[Saved data entries]
○ ○ ○ ○ ○ ○ ○
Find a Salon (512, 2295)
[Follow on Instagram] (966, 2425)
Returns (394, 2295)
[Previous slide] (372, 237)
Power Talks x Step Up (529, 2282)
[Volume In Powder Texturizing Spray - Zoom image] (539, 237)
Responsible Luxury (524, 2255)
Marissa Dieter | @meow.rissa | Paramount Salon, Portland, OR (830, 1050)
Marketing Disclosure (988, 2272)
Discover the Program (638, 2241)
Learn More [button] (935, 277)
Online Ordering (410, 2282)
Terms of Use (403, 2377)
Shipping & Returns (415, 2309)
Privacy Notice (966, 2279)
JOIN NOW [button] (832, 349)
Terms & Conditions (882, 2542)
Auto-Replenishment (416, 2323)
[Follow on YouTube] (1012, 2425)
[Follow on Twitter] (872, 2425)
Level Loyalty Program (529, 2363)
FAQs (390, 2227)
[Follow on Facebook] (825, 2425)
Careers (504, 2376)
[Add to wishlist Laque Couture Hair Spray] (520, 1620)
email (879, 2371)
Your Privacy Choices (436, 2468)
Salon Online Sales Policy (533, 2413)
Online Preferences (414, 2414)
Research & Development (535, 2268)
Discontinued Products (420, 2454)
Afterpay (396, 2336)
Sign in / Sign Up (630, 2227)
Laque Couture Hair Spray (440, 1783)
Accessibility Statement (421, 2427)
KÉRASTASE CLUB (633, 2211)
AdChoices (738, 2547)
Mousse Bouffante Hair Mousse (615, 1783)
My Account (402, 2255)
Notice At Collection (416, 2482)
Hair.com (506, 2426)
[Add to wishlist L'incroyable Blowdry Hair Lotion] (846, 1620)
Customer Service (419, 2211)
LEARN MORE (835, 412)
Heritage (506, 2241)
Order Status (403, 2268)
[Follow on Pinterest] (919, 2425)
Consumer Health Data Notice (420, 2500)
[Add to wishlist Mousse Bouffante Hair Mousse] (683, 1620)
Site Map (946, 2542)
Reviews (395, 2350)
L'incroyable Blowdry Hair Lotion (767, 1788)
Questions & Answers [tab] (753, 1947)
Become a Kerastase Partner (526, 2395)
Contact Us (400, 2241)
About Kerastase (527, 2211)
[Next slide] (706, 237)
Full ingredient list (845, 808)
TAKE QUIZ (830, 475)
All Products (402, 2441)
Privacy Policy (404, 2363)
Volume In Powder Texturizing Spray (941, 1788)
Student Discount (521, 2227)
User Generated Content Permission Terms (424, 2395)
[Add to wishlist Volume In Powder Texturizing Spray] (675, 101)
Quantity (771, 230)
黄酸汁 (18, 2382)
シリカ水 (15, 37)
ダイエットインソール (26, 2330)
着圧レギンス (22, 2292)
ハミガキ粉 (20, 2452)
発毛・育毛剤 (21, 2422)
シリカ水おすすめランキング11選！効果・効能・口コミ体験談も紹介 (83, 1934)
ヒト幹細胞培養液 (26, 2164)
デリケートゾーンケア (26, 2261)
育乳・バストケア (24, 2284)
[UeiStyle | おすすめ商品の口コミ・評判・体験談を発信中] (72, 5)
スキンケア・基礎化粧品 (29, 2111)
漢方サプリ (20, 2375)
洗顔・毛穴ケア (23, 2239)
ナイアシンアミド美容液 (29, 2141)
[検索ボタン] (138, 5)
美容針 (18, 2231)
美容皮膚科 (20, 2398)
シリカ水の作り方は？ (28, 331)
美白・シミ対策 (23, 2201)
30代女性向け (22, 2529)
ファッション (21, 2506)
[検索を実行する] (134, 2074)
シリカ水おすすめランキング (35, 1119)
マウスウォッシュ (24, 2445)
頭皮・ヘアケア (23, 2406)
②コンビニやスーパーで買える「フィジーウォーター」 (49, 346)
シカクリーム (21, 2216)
○ ○ ○ ○ ○ ○ ○
> **TASK INSTRUCTIONS**
When the line with "シリカ水 (15, 37)" is reached in the data above, begin copying, and stop after the line with "[検索を実行する] (134, 2074)"; copy each line exactly, both ends included.

> **THE COMPLETED TASK**
シリカ水 (15, 37)
ダイエットインソール (26, 2330)
着圧レギンス (22, 2292)
ハミガキ粉 (20, 2452)
発毛・育毛剤 (21, 2422)
シリカ水おすすめランキング11選！効果・効能・口コミ体験談も紹介 (83, 1934)
ヒト幹細胞培養液 (26, 2164)
デリケートゾーンケア (26, 2261)
育乳・バストケア (24, 2284)
[UeiStyle | おすすめ商品の口コミ・評判・体験談を発信中] (72, 5)
スキンケア・基礎化粧品 (29, 2111)
漢方サプリ (20, 2375)
洗顔・毛穴ケア (23, 2239)
ナイアシンアミド美容液 (29, 2141)
[検索ボタン] (138, 5)
美容針 (18, 2231)
美容皮膚科 (20, 2398)
シリカ水の作り方は？ (28, 331)
美白・シミ対策 (23, 2201)
30代女性向け (22, 2529)
ファッション (21, 2506)
[検索を実行する] (134, 2074)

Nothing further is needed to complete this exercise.